Nor, if the credits are anything to go by, do individual writers seem capable of making clearly identifiable contributions. Television is frequently described as a writers’ medium, but this seems to be a way of putting a positive spin on the fact that so much of it is visually undistinguished.

Yet it would be a mistake to assume that TV series are aesthetically incoherent. In a blog entry written two years ago, Peter Bogdanovich quoted critic Matt Zoller Seitz as saying that one of the things he thought made The Sopranos such an exceptional show was “the makers’ willingness to let certain scenes play in continuous action, without a cut, allowing audiences simply to observe the actors minus any manipulation via editing or noticeable camera pyrotechnics.” This suggests that although The Sopranos has a coherent visual style, it is a style that exists independently of the directors who worked on it.

The problem with what I will call producer-dictated mise en scene is that it can only function in terms of broadly defined stylistic gestures. The director usually finds herself required merely to apply this style in an appropriate manner, suppressing any personal views she has concerning the best way to handle a particular shot.

The solitary moment: Leonardo di Caprio as Howard Hughes in The Aviator (2004)

The solitary moment: Leonardo di Caprio as Howard Hughes in The Aviator (2004)

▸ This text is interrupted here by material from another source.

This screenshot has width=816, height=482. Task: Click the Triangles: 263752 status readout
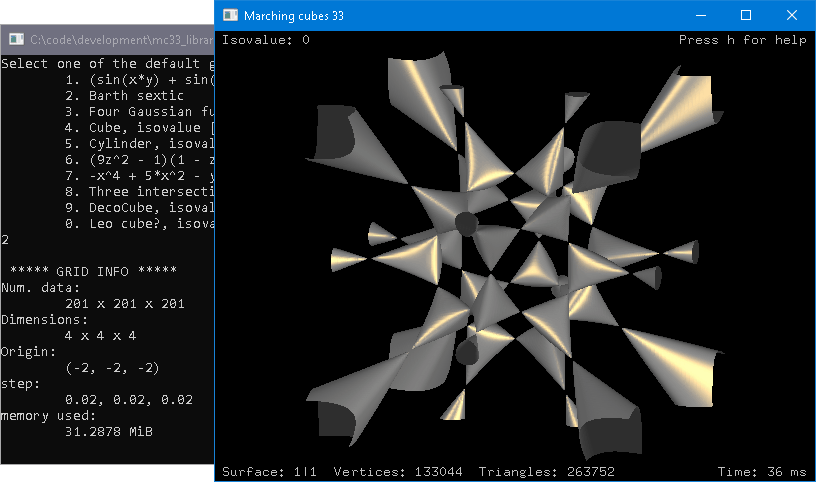coord(546,471)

This might explain why, when I think back on those shows I have been impressed by – Sex and the City, Six Feet Under, Deadwood, Mad Men – I find myself remembering scenes, characters, performances and dialogue, but never shots. Whereas with what for me are the finest American films of recent years, it is precisely the images I recall:

  • Howard Hughes (Leonardo DiCaprio) alone at the end of Martin Scorsese’s The Aviator (2004) compulsively repeating the words “The way of the future”;
  • J. Edgar Hoover (DiCaprio again) exercising on the floor of his office in Clint Eastwood’s J. Edgar (2011);
  • Shannyn Sossamon sitting on a bed painting and drying her nails (for several minutes of screen time) in Monte Hellman’s Road to Nowhere (2010);
  • Freddie Quell (Joaquin Phoenix) sleeping on a beach with his arm wrapped around the figure of a woman (roughly twice his size) made of sand in Paul Thomas Anderson’s The Master (2012);
  • Cisco (Willem Dafoe) and Skye (Shanyn Leigh) fighting over a laptop on which Cisco’s ex-wife (Dierdra McDowell) can be seen laughing derisively in Abel Ferrara’s 4:44 Last Day on Earth (2011);
  • and the shot of a building (apparently a monastery, though there is no way to determine this from the film) isolated on a small island that ends Terrence Malick’s To the Wonder (2012).

It is surely significant that these are all images of alienation and solitude. Perhaps cinema is now an art form of isolation, whereas, ironically, it is television that celebrates communal values, with authorial identity and individual creativity subordinated to collective authorship.

The resulting texts may make a strong immediate impact, but rarely withstand close scrutiny. Mise en scene practices which do not privilege specific moments are unlikely to produce work capable of passing the ultimate test, the test of time.